Sunday, August 23, 2009

Week One-Ready, Set, Holy Shit I Can't Breathe or Feel My Legs

Ok...so when you know you have to wake up at 5am, you tend to think every time you get up to pee in the middle of the night that it is 5am so you are kind of laying in wake of the anticipation.  Yes I have kids, but let's just say my kids sleep later than even I do.  Right now it is Sunday morning at 9:30...they are still sleeping.  Don't hate on me-I worked hard to get great sleepers.  So this is why the waking up early thing is a big deal to me. 
But, when I hear the  beep I  bound out of bed and am ready to go.  I have decided to run with a friend for fear of abduction, rape, murder-the normal variety of things that can happen to you when not a single witness is out on a very dark street in practically the middle of the night. The great thing about her is that she does not want to talk.  When I am running, I don't want to talk.  It is the only time in my life this is true.  I just really want to stay alive and breathe and that is what I have to focus on.  So, we agree to don our headphones and not even pretend to be interested in anything we have to say to one another.  A perfect partnership.  
The first day we set out it is uneventful-we feel pretty good after about three miles and although I am dying for new sneakers as I feel like an old woman-oy vey my ankles, my knees...we decide to meet again two days later. 

So-for those of you who know me-you know that I operate in only two modes-black or white.  I have no gray.  I don't like anything rather I love it or hate it.  Things are either right or wrong-you get the idea.  Did I also mention that I tend to throw myself into something rather quickly without really thinking about the consequences?  Yeah-I do that too.  I am the best starter on any project.  I am your go to girl for "OMG Let's totally do this" and then I pretty much peter out and quit.  Like I said, besides my kids, husband, and my job, I commit to nothing.  But I recognize it, so it is all good.  It is only a problem when you don't realize it, right?
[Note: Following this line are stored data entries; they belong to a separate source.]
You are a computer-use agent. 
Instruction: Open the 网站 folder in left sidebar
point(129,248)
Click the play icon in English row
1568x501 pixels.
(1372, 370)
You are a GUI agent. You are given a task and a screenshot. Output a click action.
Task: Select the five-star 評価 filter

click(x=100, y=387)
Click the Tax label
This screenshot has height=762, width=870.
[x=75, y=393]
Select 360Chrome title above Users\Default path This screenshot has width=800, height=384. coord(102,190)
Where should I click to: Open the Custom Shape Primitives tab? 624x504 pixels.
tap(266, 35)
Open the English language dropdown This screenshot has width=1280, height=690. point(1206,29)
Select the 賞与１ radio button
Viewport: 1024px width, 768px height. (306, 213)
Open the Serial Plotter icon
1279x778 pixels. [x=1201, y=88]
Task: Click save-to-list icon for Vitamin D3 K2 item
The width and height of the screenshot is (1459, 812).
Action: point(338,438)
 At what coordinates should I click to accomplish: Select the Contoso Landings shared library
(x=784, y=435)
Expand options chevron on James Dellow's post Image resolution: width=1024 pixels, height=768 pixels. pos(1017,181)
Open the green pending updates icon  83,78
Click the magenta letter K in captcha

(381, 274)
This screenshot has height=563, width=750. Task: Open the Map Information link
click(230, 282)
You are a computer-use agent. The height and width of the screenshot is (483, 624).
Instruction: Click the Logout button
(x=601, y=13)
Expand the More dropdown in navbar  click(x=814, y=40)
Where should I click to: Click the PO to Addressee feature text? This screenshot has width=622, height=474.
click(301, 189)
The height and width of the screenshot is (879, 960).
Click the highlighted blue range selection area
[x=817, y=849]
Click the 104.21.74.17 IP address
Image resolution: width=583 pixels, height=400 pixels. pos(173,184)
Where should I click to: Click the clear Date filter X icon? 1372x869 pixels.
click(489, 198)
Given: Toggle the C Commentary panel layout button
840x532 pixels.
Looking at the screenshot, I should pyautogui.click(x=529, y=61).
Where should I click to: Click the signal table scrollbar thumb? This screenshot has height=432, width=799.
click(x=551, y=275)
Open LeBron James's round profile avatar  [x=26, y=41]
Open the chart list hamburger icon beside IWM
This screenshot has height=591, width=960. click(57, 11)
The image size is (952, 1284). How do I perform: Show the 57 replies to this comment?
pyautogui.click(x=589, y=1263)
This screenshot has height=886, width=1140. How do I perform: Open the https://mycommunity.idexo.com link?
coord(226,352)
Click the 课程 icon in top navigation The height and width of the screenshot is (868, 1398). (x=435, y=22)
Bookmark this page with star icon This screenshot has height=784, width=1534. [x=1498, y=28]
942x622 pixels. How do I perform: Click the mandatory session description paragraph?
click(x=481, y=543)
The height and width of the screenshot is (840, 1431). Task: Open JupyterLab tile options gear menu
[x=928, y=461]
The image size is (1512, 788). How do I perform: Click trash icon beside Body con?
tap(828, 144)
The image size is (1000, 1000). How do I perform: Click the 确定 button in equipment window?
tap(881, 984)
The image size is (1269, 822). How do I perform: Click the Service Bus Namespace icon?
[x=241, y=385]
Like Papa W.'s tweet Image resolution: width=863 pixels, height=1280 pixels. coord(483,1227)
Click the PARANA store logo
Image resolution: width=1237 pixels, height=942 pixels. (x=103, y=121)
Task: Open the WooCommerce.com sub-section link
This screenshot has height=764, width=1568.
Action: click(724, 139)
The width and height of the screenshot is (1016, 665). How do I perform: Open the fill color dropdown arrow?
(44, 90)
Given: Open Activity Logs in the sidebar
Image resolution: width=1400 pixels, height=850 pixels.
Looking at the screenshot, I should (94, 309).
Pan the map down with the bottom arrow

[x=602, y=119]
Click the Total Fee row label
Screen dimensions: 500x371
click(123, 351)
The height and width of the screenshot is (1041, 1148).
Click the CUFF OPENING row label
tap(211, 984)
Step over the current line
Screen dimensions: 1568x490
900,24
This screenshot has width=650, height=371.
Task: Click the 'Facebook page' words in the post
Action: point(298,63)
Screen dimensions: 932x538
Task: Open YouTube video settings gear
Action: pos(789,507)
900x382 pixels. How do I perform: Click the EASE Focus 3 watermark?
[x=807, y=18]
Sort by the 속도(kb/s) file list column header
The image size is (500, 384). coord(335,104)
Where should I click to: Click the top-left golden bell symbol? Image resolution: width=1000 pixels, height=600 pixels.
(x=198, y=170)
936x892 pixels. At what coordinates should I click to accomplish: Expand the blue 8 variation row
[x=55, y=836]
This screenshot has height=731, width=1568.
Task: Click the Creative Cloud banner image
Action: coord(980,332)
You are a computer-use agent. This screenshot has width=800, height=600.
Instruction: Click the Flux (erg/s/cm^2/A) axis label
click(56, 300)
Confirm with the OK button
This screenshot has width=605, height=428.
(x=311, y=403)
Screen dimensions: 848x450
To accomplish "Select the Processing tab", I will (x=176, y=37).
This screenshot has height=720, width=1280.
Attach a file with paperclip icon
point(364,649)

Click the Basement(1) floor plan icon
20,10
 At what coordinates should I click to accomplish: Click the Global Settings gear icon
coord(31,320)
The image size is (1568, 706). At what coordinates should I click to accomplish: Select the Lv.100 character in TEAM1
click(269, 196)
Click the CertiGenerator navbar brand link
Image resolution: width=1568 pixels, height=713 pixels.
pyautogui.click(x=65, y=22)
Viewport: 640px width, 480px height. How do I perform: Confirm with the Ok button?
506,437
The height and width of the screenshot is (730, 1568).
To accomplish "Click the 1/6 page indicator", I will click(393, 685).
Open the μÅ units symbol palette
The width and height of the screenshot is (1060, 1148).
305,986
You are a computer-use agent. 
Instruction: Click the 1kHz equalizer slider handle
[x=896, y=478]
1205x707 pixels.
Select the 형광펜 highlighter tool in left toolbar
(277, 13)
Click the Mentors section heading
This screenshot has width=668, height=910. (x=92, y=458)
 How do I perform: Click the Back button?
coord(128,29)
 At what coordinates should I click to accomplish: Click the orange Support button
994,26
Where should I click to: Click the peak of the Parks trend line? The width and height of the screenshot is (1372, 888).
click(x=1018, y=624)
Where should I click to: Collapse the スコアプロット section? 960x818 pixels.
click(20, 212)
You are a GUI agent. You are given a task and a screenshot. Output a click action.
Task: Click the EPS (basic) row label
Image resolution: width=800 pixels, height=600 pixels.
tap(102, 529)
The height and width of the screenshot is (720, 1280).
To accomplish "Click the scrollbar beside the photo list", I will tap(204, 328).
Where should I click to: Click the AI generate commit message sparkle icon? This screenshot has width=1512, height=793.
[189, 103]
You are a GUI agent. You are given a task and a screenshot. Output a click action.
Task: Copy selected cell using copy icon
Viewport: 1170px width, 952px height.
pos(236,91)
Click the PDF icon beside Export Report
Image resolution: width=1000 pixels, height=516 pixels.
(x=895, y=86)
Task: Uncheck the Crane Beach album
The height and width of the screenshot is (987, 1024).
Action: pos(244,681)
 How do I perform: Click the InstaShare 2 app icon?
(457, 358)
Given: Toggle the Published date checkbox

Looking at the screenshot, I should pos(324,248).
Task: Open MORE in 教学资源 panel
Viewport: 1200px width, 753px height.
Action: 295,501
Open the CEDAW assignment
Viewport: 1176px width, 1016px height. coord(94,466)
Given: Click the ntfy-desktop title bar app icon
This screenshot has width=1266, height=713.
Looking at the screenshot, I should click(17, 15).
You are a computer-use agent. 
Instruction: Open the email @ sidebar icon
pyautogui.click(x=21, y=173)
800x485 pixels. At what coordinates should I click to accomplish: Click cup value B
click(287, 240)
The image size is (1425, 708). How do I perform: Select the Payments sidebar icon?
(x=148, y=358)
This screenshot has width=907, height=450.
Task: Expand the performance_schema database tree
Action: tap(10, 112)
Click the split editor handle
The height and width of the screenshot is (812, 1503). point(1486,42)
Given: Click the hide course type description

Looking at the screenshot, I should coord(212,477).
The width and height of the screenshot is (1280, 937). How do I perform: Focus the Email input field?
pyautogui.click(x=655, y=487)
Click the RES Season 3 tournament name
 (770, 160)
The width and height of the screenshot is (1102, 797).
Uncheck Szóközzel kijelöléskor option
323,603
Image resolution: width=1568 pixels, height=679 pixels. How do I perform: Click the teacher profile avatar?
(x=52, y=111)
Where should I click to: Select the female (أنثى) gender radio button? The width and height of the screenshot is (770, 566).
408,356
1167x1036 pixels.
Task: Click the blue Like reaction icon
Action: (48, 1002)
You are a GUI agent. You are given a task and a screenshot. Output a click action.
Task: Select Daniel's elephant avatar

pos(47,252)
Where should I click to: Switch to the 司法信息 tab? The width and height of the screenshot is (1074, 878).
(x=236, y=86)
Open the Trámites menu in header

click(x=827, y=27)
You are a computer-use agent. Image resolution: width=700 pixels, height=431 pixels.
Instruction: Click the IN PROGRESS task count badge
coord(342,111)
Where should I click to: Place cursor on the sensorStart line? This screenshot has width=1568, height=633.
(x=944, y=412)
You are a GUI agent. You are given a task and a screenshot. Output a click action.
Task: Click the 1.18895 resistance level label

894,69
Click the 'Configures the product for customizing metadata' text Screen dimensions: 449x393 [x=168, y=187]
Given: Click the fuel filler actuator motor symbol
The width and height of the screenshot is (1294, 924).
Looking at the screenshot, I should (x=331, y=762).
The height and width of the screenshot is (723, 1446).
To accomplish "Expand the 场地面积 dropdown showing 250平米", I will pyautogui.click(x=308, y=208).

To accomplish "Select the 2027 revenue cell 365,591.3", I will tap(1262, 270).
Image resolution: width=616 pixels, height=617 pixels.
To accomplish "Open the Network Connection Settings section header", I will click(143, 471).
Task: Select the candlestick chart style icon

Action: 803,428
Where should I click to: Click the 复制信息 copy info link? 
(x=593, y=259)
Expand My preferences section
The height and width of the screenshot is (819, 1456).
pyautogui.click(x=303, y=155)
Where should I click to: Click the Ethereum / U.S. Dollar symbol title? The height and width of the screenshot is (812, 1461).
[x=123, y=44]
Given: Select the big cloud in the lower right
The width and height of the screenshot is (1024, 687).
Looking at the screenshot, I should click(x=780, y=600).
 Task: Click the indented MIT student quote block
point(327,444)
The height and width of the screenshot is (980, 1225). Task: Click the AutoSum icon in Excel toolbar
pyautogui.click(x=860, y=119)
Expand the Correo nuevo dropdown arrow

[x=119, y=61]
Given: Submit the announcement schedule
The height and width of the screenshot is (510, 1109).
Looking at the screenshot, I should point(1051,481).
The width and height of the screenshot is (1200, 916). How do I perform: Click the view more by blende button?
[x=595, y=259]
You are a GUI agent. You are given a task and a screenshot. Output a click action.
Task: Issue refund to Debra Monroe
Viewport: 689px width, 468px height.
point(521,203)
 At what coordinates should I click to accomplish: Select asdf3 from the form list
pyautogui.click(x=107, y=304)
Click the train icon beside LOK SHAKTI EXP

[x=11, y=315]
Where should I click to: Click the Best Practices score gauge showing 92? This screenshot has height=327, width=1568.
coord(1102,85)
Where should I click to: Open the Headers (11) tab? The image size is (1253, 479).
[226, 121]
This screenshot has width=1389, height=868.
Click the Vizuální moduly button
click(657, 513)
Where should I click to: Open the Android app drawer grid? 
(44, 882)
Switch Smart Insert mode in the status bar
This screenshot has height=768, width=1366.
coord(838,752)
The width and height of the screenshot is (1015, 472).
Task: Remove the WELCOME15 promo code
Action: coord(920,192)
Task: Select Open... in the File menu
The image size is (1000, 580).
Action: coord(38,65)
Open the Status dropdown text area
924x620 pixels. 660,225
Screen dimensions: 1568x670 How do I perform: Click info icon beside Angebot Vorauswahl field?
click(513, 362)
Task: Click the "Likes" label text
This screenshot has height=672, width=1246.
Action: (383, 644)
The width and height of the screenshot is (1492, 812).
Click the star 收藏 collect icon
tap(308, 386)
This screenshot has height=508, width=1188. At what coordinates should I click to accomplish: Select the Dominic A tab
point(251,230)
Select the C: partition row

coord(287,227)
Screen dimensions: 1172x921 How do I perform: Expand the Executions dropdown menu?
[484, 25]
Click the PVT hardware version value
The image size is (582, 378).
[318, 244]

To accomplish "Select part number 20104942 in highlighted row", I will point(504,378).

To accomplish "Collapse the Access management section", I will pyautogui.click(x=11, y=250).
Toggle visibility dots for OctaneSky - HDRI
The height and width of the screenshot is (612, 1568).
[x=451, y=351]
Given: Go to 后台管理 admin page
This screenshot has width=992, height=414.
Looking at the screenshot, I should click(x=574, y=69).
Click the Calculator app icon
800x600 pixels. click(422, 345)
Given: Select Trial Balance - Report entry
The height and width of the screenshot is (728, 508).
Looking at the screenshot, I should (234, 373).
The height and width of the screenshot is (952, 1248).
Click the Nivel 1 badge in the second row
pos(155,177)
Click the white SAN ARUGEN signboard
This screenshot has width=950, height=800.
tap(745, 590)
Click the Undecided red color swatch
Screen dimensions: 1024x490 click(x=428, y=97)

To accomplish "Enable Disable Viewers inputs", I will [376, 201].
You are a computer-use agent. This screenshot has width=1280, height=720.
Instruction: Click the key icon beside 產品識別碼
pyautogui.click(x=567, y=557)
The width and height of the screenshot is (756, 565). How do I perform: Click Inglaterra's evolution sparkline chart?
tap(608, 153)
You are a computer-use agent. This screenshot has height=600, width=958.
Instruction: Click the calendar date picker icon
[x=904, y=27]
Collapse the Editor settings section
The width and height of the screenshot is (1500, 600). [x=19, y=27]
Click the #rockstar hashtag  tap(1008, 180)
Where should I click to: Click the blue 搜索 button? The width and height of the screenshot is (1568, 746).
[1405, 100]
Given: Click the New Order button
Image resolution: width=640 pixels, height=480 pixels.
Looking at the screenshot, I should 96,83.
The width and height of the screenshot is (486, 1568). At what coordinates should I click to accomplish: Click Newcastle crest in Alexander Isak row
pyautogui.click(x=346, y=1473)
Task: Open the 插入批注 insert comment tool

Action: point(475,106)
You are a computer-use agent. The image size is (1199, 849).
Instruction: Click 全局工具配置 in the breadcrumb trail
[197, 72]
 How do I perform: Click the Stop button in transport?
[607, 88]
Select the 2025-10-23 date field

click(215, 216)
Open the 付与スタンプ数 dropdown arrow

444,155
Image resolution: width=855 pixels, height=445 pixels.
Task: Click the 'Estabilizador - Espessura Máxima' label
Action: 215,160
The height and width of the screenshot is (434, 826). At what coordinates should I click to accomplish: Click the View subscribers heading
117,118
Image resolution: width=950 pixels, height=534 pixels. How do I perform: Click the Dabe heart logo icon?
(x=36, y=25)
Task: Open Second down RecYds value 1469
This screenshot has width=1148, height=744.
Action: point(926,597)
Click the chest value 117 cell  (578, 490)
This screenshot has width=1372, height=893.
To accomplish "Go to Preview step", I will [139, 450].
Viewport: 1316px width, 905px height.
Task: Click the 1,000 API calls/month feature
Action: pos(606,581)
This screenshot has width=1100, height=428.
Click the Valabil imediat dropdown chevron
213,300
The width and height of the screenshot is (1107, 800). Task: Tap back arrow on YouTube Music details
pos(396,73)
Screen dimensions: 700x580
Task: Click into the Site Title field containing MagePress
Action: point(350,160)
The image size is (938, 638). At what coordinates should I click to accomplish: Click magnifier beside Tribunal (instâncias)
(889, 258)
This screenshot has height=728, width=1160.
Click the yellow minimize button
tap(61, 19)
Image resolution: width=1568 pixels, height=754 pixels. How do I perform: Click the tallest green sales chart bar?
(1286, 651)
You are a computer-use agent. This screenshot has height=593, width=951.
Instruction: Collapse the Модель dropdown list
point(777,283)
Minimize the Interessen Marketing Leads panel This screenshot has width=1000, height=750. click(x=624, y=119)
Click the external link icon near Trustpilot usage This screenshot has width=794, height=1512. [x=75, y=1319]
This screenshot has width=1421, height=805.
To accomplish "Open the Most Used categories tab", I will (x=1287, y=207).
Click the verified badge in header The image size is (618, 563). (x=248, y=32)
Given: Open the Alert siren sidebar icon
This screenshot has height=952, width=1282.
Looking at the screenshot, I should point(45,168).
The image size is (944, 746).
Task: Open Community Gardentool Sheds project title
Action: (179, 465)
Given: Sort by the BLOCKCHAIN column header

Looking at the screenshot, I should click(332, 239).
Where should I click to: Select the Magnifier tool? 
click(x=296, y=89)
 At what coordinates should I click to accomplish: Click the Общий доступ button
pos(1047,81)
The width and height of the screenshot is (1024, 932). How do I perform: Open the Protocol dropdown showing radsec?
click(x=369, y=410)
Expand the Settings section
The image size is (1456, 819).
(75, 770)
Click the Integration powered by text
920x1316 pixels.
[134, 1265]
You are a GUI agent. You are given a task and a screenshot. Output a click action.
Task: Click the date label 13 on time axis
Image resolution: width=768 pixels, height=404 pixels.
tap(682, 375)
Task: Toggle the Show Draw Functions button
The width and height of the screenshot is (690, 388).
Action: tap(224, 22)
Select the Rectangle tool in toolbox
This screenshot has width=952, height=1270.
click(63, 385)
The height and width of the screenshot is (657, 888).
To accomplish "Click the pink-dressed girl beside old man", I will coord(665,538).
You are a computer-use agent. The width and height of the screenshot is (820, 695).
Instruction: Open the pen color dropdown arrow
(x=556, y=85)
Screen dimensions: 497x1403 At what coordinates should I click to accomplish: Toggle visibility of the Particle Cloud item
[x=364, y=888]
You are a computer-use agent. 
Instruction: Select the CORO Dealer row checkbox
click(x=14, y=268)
So, if I am going to run 13 miles, well, damn-I expect to do it that day.  So we set out and we are feeling great, so great in fact that we decide to keep going.  Uh...not the best idea.  Especially when one of us has three kids at home and has to be at a very important job at a very specific time.  I learned that walking a mile home on a mosquito infested morning is the price I pay for being too ambitious.  That and the feeling that I was going to literally stroke out, along with the fact that I am so sore I cannot sit on the toilet.  We decide to be more realistic, get new shoes, actually eat or drink something before we run and have a plan. 

The required run by the beach on Saturday was beautiful.  I am by no means a joiner-I hate groups and I will pretty much run away from anything "organized."  However, my team mates in TNT are pretty cool I have to say and it is sad hearing many of their stories of people in their lives.  Some people have some serious shit to bear.  I mean, how do you get Hodgkins and Cervical Cancer diagnoses in the same month?  It really motivates me and although in any other part of my life I would never single these people out, we are all there at 6:45 on a Saturday to do something.  Before you think me of having turned over a leaf of overall friendliness, let me say my first order of business was signing the Headphone Waiver.  Yeah, I don't want to talk to them either while I run.  A high five in passing in all they are getting for now.  

Feel motivated to help me get to week two???